Hello community ![]()
Can we use any pretrained base deep learning model like ResNet, GoogleNet, VGG etc. to build a Siamese network?
Since these models are pretrained on different datasets and with different loss functions, will it be a good choice to pick such a pretrained model, as they aren’t trained using the Triplet loss?
I am building a Siamese Network in pytorch using Inception_v3 trained on a dataset with 1000 classes, hence it outputs a 1000-dimensional vector. I find the distance between the encodings of the anchor image and the test image and check if it is the same person. But it turns our that it’s not working well. How do we decide the minimum distance threshold?
Here is my code:
import torch
model = torch.hub.load('pytorch/vision:v0.10.0', 'inception_v3', pretrained=True)
model.eval()
from PIL import Image
from torchvision import transforms
def image_to_encoding(image_path, model):
input_image = Image.open(image_path)
preprocess = transforms.Compose([
transforms.Resize(299),
transforms.CenterCrop(299),
transforms.ToTensor(),
transforms.Normalize(mean=[0.485, 0.456, 0.406], std=[0.229, 0.224, 0.225]),
])
input_tensor = preprocess(input_image)
input_batch = input_tensor.unsqueeze(0) # create a mini-batch as expected by the model
# move the input and model to GPU for speed if available
if torch.cuda.is_available():
input_batch = input_batch.to('cuda')
model.to('cuda')
with torch.no_grad():
output = model(input_batch)
return output
def who_is_it(test_image_encoding, database):
"""
Implements face recognition for the office by finding who is the person on the image_path image.
Arguments:
image_path -- path to an image
database -- database containing image encodings along with the name of the person on the image
model -- your Inception model instance in Keras
Returns:
min_dist -- the minimum distance between image_path encoding and the encodings from the database
identity -- string, the name prediction for the person on image_path
"""
encoding = test_image_encoding
# Let's initialize "min_dist" to a large value, say 100
min_dist = 100
# Loop over the database dictionary's names and encodings.

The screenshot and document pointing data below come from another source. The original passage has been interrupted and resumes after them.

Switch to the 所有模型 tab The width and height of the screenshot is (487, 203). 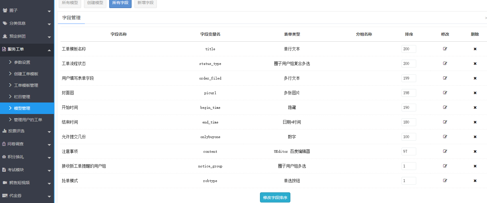70,3
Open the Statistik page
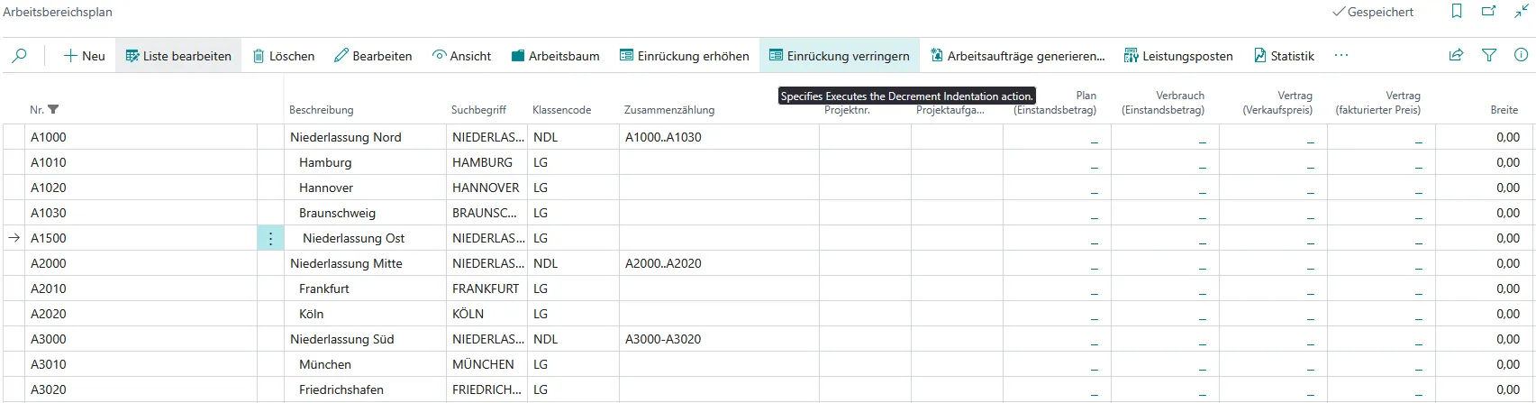Image resolution: width=1536 pixels, height=403 pixels. coord(1284,56)
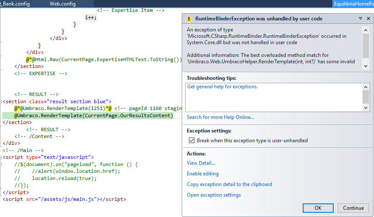The height and width of the screenshot is (217, 374).
Task: Click scroll-up arrow in Troubleshooting tips list
Action: [x=366, y=87]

for (name, db_enc) in database.items():
# Compute L2 distance between the target "encoding" and the current db_enc from the database. (≈ 1 line)
dist = np.linalg.norm(encoding.squeeze().numpy() - db_enc.squeeze().numpy())
# If this distance is less than the min_dist, then set min_dist to dist, and identity to name. (≈ 3 lines)
if dist<min_dist:
min_dist = dist
identity = name
### END CODE HERE
if min_dist/100 > 0.5:
print("Not in the database.")
else:
print ("it's " + str(identity) + ", the distance is " + str(min_dist/100))
return min_dist, identity